PROBLEM TO SOLVE => Where the data below shows a picture, leave that picture out and copy the rest exactly.

AVAILABLE DATA =>
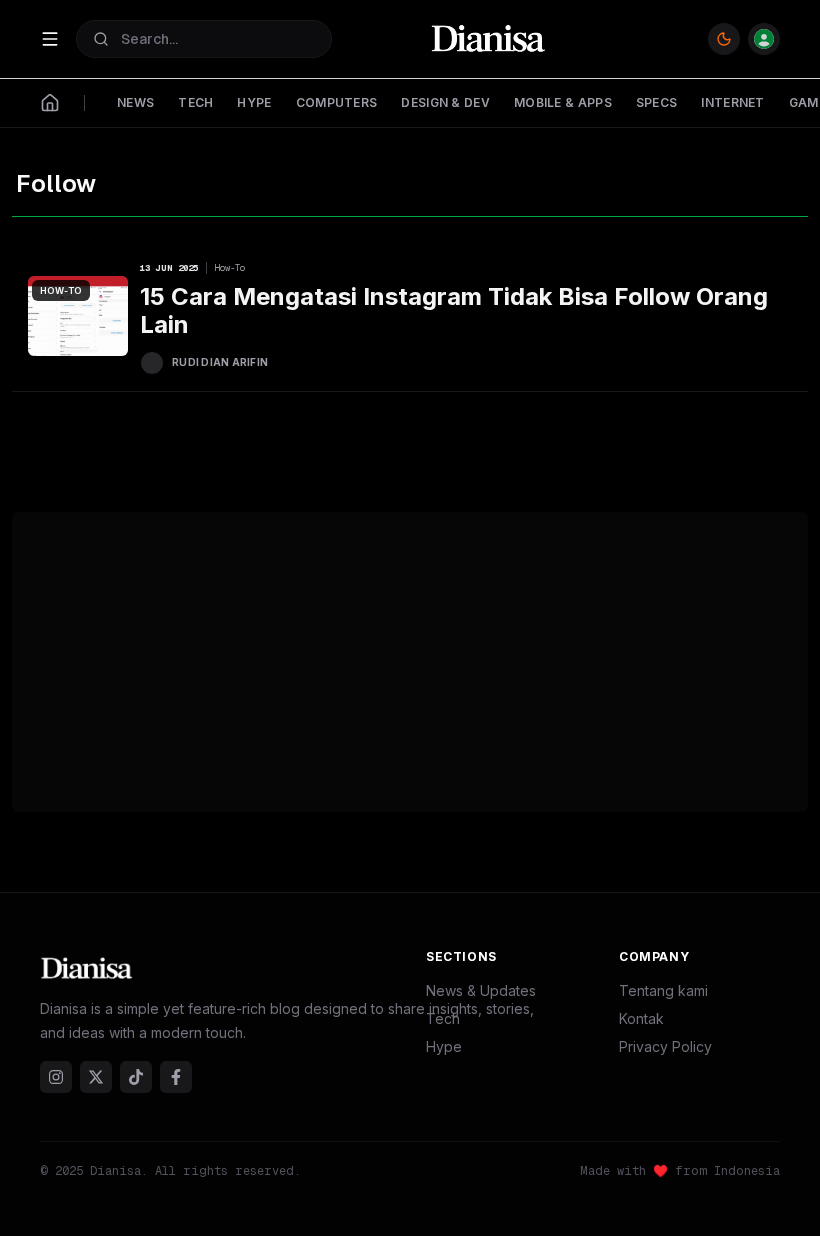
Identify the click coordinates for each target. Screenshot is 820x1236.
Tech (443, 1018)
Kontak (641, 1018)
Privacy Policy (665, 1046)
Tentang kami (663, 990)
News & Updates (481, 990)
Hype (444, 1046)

RESULT BELOW =>
Identify the click coordinates for each target. Screenshot is 820x1236.
Tech (443, 1018)
Kontak (641, 1018)
Privacy Policy (665, 1046)
Tentang kami (663, 990)
News & Updates (481, 990)
Hype (444, 1046)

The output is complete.